** BEGIN **

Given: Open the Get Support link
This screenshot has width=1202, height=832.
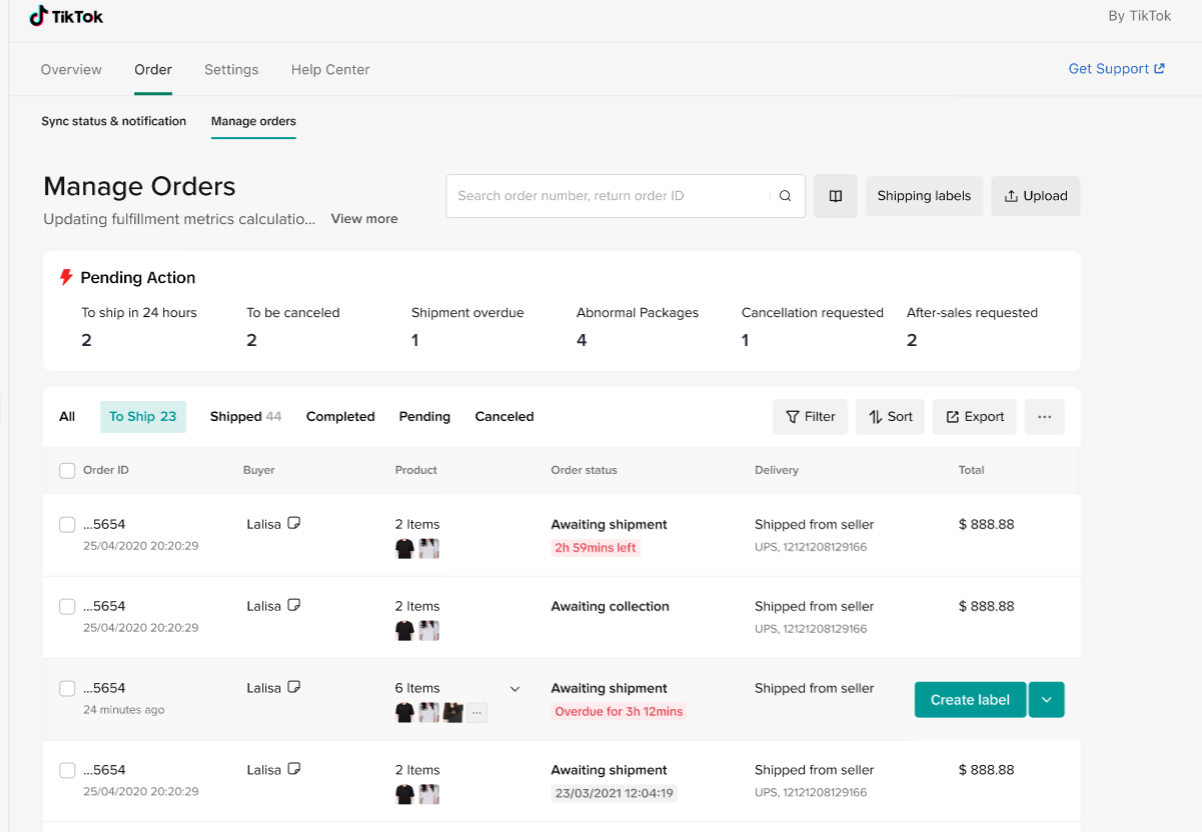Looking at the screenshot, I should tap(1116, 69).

** END **
** BEGIN **

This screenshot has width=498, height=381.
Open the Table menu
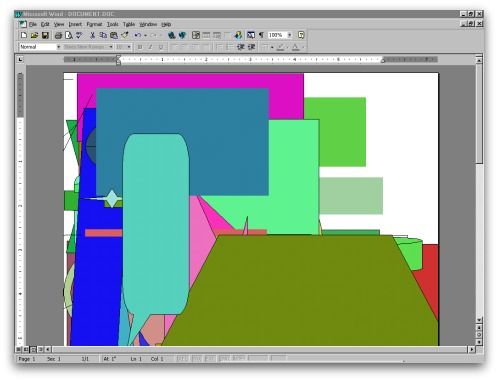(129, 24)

** END **

Show every line of the items that contains the string "height".

This screenshot has width=1202, height=832.
This screenshot has width=498, height=381.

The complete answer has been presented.